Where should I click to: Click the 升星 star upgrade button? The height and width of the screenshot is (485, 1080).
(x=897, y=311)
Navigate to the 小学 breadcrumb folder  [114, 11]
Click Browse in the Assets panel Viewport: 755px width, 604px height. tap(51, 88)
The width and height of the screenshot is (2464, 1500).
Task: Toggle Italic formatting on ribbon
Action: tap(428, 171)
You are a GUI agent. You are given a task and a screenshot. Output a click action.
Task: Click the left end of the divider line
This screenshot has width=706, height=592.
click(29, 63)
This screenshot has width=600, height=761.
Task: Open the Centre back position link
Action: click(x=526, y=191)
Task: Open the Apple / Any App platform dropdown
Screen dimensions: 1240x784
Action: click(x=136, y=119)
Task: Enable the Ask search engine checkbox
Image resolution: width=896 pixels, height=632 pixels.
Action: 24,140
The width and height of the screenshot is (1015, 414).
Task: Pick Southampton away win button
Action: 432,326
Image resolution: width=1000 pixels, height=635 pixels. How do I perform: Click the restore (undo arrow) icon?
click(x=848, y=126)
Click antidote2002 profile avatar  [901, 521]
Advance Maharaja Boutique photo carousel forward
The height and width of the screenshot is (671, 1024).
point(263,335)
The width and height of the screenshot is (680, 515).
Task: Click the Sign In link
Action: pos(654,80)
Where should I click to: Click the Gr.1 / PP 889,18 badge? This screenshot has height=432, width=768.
□ □ □ □ □ □ □
Required action
Word for word, copy out the data.

Output of the exercise
Where should I click to: Click the 升星 star upgrade button? The height and width of the screenshot is (485, 1080).
(x=897, y=311)
Navigate to the 小学 breadcrumb folder  [114, 11]
Click Browse in the Assets panel Viewport: 755px width, 604px height. tap(51, 88)
The width and height of the screenshot is (2464, 1500).
Task: Toggle Italic formatting on ribbon
Action: tap(428, 171)
You are a GUI agent. You are given a task and a screenshot. Output a click action.
Task: Click the left end of the divider line
This screenshot has width=706, height=592.
click(29, 63)
This screenshot has width=600, height=761.
Task: Open the Centre back position link
Action: click(x=526, y=191)
Task: Open the Apple / Any App platform dropdown
Screen dimensions: 1240x784
Action: click(x=136, y=119)
Task: Enable the Ask search engine checkbox
Image resolution: width=896 pixels, height=632 pixels.
Action: 24,140
The width and height of the screenshot is (1015, 414).
Task: Pick Southampton away win button
Action: 432,326
Image resolution: width=1000 pixels, height=635 pixels. How do I perform: Click the restore (undo arrow) icon?
click(x=848, y=126)
Click antidote2002 profile avatar  [901, 521]
Advance Maharaja Boutique photo carousel forward
The height and width of the screenshot is (671, 1024).
point(263,335)
The width and height of the screenshot is (680, 515).
Task: Click the Sign In link
Action: pos(654,80)
Where should I click to: Click the Gr.1 / PP 889,18 badge? This screenshot has height=432, width=768.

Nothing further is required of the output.